[Begin DATASET ENTRIES]

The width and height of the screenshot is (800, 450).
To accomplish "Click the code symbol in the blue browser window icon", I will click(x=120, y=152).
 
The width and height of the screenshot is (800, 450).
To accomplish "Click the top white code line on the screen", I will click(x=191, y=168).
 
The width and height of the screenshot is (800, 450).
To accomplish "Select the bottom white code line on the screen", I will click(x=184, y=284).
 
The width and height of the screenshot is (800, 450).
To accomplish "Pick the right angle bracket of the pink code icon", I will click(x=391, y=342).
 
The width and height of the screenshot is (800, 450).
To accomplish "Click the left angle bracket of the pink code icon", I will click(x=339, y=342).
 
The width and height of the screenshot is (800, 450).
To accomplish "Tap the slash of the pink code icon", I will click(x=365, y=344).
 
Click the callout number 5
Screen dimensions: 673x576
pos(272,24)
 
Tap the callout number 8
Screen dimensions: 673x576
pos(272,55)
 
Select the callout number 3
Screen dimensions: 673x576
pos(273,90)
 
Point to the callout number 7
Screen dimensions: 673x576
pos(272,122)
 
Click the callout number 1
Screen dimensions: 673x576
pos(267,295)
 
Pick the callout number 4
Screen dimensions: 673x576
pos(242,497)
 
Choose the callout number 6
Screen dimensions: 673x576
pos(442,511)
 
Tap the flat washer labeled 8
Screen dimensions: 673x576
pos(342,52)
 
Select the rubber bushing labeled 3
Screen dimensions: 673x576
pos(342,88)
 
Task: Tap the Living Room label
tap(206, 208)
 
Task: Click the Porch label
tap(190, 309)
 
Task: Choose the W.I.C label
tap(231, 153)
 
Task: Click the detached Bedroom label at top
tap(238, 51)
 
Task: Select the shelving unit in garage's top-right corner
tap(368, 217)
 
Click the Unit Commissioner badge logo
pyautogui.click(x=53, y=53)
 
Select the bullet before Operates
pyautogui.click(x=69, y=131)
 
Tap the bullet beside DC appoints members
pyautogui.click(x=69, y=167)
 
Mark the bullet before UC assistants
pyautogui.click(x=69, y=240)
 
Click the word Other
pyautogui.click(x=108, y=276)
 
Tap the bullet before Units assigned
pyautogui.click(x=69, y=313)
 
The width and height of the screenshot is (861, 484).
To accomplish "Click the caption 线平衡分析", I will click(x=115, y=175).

[End DATASET ENTRIES]
[Begin DATASET ENTRIES]

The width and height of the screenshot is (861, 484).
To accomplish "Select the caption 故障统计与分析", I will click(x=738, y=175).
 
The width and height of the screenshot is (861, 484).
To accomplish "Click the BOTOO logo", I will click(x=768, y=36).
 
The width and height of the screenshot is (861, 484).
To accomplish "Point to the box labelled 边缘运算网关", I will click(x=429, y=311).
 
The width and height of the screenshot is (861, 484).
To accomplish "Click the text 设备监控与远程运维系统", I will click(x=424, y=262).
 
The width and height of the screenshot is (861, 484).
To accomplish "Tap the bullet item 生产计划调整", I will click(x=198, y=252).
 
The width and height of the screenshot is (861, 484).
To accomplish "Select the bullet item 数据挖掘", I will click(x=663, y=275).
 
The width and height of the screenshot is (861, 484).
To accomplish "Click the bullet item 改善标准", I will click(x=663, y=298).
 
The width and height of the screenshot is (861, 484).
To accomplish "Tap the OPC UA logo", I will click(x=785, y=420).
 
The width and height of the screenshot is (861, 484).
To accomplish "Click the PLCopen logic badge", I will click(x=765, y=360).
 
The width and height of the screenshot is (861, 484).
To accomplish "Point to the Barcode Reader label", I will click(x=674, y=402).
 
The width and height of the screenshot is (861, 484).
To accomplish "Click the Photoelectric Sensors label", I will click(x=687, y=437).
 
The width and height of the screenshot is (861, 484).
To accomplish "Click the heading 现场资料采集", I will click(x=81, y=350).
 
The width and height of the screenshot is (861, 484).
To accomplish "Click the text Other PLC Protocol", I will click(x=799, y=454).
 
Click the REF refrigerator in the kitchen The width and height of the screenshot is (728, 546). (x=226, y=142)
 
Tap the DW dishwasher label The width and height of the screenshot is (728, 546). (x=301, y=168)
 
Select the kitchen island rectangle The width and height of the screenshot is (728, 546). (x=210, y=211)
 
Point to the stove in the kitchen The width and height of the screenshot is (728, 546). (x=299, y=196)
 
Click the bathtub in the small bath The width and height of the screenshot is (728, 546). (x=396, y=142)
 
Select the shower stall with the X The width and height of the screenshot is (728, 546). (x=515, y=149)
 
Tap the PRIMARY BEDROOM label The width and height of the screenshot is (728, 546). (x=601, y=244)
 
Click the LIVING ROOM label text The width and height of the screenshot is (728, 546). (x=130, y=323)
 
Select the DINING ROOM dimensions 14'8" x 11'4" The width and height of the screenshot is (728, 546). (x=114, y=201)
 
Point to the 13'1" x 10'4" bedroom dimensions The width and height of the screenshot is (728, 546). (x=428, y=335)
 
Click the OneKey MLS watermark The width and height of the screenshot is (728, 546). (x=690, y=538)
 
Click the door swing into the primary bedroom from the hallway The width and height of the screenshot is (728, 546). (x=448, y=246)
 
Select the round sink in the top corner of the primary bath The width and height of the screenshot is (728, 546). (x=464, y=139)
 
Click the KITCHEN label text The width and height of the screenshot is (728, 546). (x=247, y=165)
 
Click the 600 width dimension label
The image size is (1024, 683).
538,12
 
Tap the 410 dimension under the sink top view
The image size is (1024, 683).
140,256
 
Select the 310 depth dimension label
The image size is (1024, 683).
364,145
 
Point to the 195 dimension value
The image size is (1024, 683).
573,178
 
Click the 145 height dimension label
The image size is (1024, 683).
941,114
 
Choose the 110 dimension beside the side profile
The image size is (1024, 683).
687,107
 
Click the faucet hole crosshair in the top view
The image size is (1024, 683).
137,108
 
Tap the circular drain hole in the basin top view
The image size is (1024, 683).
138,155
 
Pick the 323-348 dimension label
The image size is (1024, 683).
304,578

[End DATASET ENTRIES]
[Begin DATASET ENTRIES]

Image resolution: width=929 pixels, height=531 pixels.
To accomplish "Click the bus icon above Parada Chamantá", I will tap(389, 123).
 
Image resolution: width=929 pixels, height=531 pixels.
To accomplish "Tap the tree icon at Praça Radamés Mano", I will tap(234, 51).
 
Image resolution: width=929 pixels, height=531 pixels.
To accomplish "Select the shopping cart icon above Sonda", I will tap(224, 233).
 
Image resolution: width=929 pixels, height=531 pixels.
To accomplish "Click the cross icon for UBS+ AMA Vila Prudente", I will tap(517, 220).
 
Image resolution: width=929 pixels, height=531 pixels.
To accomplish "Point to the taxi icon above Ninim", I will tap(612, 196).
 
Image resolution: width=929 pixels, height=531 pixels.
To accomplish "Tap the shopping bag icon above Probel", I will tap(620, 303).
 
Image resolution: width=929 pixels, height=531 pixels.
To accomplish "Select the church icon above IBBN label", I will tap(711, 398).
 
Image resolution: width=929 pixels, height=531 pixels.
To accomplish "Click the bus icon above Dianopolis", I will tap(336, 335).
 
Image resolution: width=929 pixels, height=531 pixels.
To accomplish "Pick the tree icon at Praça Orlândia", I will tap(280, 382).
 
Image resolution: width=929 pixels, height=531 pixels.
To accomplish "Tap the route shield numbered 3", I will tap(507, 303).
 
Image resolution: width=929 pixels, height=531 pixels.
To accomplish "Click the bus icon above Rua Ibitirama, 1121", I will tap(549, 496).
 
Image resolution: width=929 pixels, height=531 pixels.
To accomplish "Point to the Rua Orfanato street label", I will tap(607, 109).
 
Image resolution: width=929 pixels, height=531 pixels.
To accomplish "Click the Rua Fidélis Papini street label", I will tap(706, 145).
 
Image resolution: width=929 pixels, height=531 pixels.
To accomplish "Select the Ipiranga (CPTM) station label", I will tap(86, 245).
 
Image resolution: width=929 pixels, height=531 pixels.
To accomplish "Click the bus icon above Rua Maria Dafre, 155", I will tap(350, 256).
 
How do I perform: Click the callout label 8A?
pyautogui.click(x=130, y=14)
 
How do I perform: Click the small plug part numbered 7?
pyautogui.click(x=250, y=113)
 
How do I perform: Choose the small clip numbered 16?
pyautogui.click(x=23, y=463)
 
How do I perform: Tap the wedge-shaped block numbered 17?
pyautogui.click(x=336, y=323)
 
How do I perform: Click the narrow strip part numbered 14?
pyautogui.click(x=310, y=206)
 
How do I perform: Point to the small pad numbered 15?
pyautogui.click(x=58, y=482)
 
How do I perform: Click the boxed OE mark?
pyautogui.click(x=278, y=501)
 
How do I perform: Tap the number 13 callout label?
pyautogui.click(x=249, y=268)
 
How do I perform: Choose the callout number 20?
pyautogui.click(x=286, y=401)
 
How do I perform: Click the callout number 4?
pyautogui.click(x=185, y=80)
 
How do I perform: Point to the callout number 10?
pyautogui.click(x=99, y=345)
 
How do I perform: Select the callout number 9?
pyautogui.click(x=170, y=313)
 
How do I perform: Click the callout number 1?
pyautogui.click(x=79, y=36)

[End DATASET ENTRIES]

STATED TASK —
Please retype, without any change, the part of the records above that opens with the line containing "Tap the bullet beside DC appoints members" and closes with the line containing "will click(x=115, y=175).", including both of those lines.

EXERCISE SOLUTION —
Tap the bullet beside DC appoints members
pyautogui.click(x=69, y=167)
 
Mark the bullet before UC assistants
pyautogui.click(x=69, y=240)
 
Click the word Other
pyautogui.click(x=108, y=276)
 
Tap the bullet before Units assigned
pyautogui.click(x=69, y=313)
 
The width and height of the screenshot is (861, 484).
To accomplish "Click the caption 线平衡分析", I will click(x=115, y=175).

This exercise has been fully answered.